Our contemporary society rather asks questions about how a digital division labour can be done and at the same not overdevelop the individualisation to a degree where we become secluded. To refer to this course, higher education nowadays can be customised and individualised, but there are still, and will further on most likely still be, needs for human exchange. Or is it maybe just a hypothesis that we still will be dependence between people?

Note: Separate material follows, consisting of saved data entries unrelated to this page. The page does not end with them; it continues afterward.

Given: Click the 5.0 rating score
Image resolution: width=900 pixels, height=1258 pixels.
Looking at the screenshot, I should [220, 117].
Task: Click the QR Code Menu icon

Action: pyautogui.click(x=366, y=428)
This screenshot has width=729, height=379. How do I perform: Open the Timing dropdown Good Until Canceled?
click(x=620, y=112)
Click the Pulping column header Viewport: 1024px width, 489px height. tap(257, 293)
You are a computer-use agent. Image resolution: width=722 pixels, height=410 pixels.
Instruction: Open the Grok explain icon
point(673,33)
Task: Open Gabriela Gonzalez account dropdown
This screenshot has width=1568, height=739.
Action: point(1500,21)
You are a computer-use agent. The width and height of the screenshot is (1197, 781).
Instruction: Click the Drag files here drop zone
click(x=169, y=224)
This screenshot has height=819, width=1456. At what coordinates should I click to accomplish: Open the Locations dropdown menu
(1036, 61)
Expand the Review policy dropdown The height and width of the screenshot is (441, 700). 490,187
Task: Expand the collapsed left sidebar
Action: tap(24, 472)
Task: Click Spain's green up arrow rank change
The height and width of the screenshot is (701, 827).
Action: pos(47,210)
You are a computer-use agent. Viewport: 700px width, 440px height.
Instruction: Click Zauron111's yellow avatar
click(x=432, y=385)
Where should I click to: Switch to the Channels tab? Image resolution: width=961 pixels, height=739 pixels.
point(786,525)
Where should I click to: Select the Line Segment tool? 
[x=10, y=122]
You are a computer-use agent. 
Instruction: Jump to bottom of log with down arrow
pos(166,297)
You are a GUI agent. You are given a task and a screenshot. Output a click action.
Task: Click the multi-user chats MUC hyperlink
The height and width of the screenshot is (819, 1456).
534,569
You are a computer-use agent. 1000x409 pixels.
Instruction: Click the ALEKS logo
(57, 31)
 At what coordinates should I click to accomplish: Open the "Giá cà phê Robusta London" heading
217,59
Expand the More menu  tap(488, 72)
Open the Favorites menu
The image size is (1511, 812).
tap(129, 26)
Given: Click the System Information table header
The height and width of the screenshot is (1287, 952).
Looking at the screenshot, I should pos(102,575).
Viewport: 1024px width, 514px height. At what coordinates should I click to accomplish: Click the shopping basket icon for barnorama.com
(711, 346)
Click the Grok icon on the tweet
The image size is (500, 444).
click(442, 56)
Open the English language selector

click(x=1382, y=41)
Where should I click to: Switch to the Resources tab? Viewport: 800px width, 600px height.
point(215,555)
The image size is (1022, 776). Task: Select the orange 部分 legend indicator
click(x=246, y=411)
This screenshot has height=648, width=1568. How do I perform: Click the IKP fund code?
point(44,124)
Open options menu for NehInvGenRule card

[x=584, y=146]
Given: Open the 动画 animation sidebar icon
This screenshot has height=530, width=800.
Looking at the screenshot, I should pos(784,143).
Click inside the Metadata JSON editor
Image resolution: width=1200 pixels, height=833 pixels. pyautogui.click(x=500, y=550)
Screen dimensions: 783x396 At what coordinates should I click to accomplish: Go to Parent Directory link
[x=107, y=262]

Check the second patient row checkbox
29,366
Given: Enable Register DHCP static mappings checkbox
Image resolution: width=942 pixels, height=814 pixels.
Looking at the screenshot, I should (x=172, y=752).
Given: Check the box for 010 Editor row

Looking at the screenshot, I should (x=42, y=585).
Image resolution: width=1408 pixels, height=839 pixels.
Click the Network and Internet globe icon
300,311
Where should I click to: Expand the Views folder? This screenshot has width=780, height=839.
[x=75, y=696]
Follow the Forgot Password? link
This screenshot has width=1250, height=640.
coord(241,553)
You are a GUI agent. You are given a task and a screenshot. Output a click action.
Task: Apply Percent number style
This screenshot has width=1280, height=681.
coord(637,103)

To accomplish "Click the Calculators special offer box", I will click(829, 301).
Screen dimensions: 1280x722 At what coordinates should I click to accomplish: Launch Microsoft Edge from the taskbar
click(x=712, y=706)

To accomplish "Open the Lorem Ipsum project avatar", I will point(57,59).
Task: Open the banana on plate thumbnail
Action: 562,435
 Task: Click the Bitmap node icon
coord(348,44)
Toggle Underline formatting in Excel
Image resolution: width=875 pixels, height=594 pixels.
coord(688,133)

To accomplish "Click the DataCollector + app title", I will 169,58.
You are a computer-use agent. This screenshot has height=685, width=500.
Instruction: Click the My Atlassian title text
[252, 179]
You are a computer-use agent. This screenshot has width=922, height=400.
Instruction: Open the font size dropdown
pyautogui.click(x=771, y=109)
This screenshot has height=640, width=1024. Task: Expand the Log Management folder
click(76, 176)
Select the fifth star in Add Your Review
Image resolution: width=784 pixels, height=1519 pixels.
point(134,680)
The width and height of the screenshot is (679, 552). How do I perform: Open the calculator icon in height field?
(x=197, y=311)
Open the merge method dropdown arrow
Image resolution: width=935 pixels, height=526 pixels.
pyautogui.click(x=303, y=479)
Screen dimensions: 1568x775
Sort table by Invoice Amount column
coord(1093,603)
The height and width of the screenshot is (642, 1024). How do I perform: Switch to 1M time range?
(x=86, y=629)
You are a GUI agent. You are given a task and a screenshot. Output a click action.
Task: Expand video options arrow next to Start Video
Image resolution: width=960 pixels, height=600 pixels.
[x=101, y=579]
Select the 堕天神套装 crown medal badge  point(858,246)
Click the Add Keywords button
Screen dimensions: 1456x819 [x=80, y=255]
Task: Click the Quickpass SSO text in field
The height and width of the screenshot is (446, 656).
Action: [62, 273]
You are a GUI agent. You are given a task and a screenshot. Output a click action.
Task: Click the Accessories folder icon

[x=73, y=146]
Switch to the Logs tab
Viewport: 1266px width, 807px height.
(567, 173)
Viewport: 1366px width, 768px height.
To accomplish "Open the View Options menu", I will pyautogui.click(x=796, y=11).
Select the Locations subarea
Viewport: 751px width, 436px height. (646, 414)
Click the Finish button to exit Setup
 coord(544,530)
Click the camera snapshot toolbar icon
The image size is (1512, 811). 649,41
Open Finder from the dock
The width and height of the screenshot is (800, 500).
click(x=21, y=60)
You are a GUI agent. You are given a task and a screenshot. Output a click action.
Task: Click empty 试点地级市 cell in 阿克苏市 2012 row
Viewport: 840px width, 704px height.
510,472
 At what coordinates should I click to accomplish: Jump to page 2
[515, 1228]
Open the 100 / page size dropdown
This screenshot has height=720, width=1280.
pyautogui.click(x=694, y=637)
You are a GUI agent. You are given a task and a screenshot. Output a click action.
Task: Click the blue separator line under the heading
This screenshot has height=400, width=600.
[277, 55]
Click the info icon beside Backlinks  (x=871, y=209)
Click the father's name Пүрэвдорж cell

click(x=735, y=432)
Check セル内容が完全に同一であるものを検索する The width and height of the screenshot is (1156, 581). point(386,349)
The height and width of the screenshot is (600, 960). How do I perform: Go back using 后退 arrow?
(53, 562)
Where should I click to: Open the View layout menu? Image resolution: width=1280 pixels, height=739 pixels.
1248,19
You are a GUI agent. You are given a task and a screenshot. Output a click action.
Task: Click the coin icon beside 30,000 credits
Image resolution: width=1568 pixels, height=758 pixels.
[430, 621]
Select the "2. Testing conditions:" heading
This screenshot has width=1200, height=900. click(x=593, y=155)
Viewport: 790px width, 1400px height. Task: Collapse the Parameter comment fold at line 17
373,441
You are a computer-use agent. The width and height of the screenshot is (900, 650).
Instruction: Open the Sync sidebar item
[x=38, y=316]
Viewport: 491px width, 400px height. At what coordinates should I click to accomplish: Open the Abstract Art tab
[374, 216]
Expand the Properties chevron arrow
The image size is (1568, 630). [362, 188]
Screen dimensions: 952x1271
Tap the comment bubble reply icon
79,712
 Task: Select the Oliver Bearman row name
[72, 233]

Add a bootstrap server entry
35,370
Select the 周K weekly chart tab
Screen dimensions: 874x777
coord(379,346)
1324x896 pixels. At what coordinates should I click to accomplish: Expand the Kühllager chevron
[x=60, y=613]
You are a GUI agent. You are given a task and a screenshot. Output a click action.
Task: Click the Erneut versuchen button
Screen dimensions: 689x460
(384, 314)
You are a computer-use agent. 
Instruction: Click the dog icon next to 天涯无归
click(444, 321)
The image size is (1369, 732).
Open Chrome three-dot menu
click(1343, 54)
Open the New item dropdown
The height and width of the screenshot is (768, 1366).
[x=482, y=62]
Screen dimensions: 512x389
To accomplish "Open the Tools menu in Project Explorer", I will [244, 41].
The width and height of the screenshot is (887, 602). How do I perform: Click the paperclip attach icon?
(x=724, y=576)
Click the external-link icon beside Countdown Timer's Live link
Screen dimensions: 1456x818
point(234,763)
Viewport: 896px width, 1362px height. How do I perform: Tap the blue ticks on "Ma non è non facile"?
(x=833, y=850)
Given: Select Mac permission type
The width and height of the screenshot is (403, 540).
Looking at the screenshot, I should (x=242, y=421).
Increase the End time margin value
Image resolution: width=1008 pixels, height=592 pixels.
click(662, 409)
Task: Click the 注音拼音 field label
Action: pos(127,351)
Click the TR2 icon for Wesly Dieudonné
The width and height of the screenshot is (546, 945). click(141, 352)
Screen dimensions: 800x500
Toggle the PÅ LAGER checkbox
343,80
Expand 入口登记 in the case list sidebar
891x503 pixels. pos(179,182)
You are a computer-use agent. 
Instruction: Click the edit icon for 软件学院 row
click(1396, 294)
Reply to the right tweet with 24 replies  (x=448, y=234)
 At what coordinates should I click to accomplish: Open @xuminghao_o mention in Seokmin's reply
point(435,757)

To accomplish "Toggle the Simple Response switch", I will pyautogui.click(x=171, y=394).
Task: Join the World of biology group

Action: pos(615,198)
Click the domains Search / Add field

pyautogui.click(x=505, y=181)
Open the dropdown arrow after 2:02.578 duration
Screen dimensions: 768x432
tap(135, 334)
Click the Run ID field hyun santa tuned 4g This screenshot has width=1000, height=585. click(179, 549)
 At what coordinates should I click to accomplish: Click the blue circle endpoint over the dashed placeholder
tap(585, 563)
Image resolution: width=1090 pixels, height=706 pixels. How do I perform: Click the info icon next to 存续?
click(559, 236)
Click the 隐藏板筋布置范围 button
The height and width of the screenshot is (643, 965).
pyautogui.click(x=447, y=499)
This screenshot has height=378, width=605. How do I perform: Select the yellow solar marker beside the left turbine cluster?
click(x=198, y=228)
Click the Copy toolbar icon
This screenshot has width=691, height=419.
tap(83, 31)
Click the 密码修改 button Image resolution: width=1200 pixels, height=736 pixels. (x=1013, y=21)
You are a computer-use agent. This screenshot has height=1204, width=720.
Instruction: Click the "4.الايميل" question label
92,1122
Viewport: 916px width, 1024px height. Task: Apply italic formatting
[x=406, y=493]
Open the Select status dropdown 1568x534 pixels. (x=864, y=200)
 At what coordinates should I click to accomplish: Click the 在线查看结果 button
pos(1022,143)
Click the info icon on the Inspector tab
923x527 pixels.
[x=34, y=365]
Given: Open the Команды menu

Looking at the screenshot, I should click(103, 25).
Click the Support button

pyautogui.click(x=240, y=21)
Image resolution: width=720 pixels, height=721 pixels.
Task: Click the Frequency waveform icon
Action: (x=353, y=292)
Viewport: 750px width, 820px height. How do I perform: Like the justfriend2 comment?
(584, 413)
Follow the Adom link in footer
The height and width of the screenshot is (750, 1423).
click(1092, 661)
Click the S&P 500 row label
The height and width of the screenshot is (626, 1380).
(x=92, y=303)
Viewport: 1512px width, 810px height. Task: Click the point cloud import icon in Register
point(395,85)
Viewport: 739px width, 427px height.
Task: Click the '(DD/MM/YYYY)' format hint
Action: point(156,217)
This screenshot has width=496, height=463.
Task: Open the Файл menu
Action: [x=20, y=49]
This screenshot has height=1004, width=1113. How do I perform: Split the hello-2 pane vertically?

Learning in communities has been a very interesting topic to discuss. Not least as one could look back at some experiences from creating group work in my classes when teaching at the Swedish National Police Academy. It has always baffled me how groups can be so different; they belong to the same class and get the exact same instructions. Yet, the outcome differ so much that it very much has to do with some sort of learning climate, or is learning culture a better term to introduce? To reconnect to my opening lines I quite often come across that group participants just divide their labour and at the end just ”glue it togehter” into incoherent presentations. After a while one gets a pretty good feeling for groups that have worked together, maybe in a functioning community, or just divided the labour without collaborating. Like a loosely knitted network, where their individual goals are disparate and the sense of community oblivious. But, in contrast to Oddone’s (2018) presentation, they are not just random people that happen to connect, with or without digital tools. As they study together for two years, they ought to feel a resonsibility in common and create a constructive peer pressure. And one can just wonder what that would have been in a digital society, where the ability to collaborate takes its responsibility and a more mature mindset. As teachers, or facilitators, it is very important to enhance peer pressure as a part of the learning. And that takes more than parallel reading, you have to inflict ”barter” between the participants; ”if we do not do the assignment for each other, we all will flunk”. The grade is to some secondary, it is just passing that is of importance. But others are always aiming for the highest grades, and the motivation is embedded in being an A-student. It can be crucial for the teacher to ponder how groups are created, and to what ends. It must be remembered that even the high-performing students need stimulation to sustain their interest.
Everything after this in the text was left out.